Uber, the car sharing/limo dispatch/whatever service which is sparking protests from cabbies, cab companies, cities, and even some consumer advocates, has “disrupted” (to use the fashionable term for “fucked their shit up”) the somewhat classist world of taxi and limousine services. While there are very real problems with access to Uber (it requires a credit card, something that many people of color and low-to-moderate income folks simply can’t get reliable access to) it resolves many of the equally vexing problems presented by cabs. This recent piece in Forbes gives a pretty extreme example of the problem with relying on cabs, but even in cities where taxis are better managed they are expensive, tough to find at times, and are often charged with refusing service to people or neighborhoods that drivers hold a prejudice against.

I don’t want to focus on these real and legitimate problems with both Uber and cab companies, they are discussed elsewhere in great detail. What I find more interesting is that the roles in this unfolding drama have been miscast.
The dispute between Uber and cab services is often described as a fight over driver earnings, with companies and medallion owners as the employer and the driver as the employee. An analysis of this relationship doesn't support this conclusion. In any business relationship, the business

owner invests his own capital, hires labor to add value to the capital (be it money, land, raw materials, etc) and sells it to a consumer at a profit. This relationship, between capital and labor, is where profit is formed. Upon sale of the good or service that profit is extracted as liquid capital (money in this case) which can be reinvested in the business or extracted by the owner for other needs (such as supporting themselves).
If the consumer in this relationship is the person riding in the back of the car, cab companies don’t fit into the model as the business, but instead as the labor. The driver, or more precisely the owner of the car and/or the medallion is the owner of the business. The cab company may lease him the car and, for the fee included in the lease, provides dispatch services, advertising, credit card processing, and other services, much like any firm sub-contracted by a business to provide a service. In cases where the cab driver owns the car they pay the cab company a fee for these services. Just as with any business, the driver is investing his own capital in the anticipation of making a profit. Just like any other businessman, his daily earnings over the cost of doing business are his to keep. If he fails to earn out his cost for the day he will lose money.

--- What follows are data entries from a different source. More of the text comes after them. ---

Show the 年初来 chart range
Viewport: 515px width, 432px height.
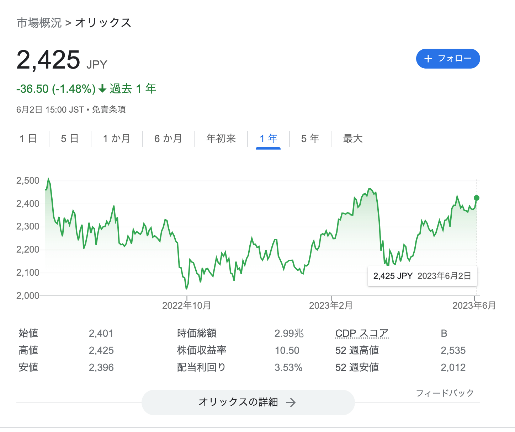pos(221,139)
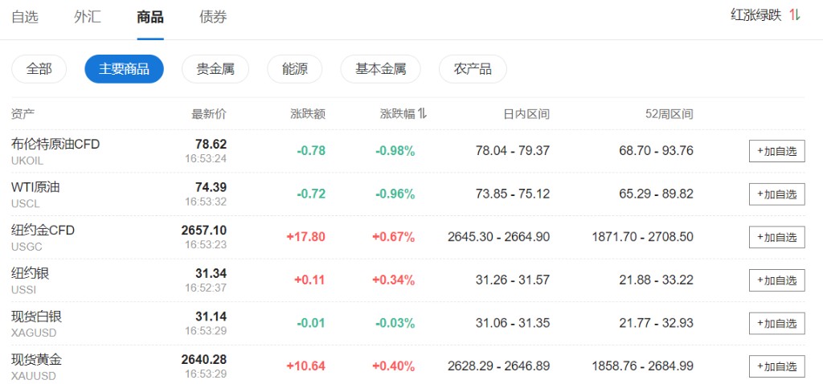This screenshot has height=384, width=823.
Task: Choose the 贵金属 category filter
Action: [215, 69]
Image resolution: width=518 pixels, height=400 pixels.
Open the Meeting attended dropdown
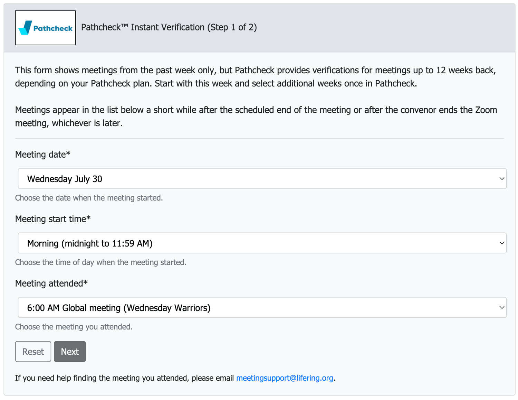click(262, 307)
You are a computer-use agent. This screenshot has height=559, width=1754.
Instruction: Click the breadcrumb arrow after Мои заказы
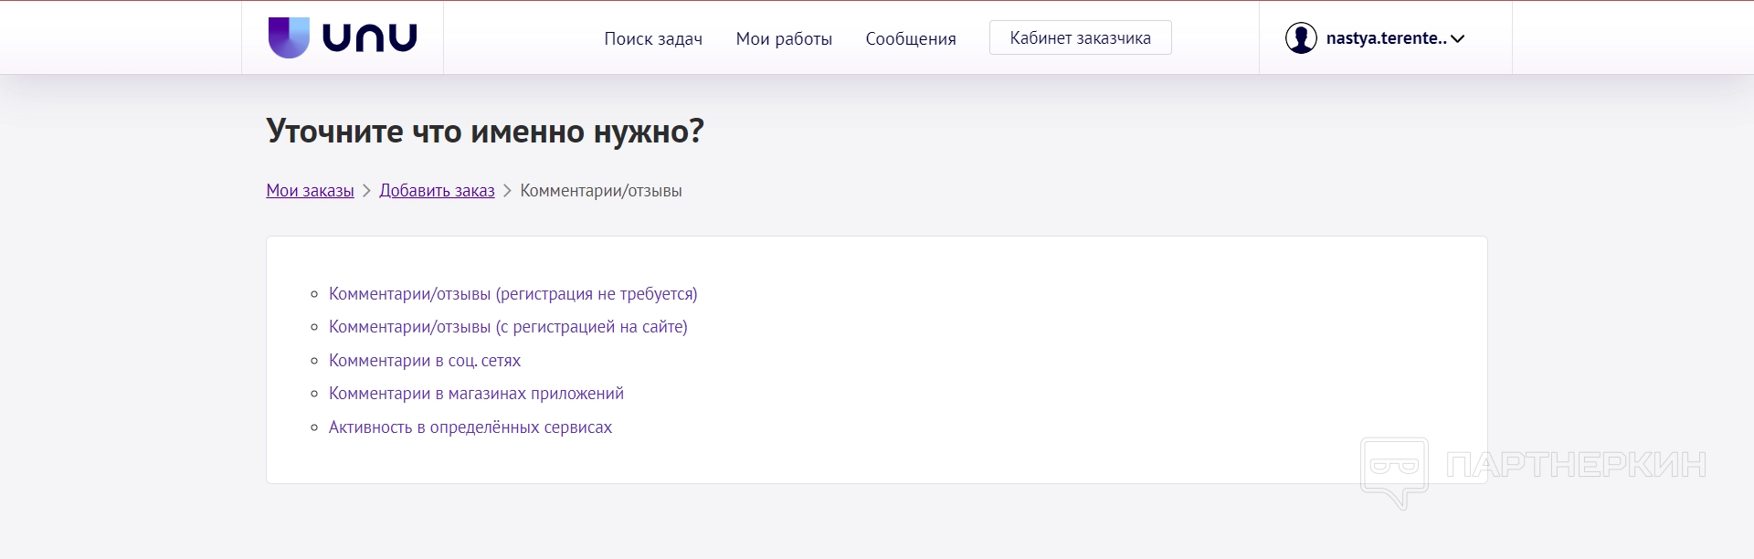(366, 191)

Into this decades old arrangement steps Uber, offering drivers a lower cost model. Rather than requiring the driver lease an Uber vehicle they use their own car. This can be a traditional limo, a Town Car or other luxury vehicle, or it can be a private car which meets certain minimum requirements. The latter service, UberX, is that which has raised the most dust, and for good reason. A cab driver can easily decide to forgo his daily lease payment and use his private car, making more than he would behind the wheel of a cab.
Many of them do, as my last cab driver told me. He complained about the cost of using Barwood, the dominant taxi service of Montgomery County, Maryland. The Washington Post reinforced my driver’s point a few weeks later, noting the growing line of idle cabs sitting outside the Barwood garage in Rockville.
While Uber and other car sharing services have real issues to address, such as low income access and disposition of workers employed by the cab companies in various support functions, we have to start by disentangling the relationship between drivers, cab companies, and their passengers. Only when we truly understand where drivers fit in the equation can we ask which solution is best for those who do the work and those who pay for it.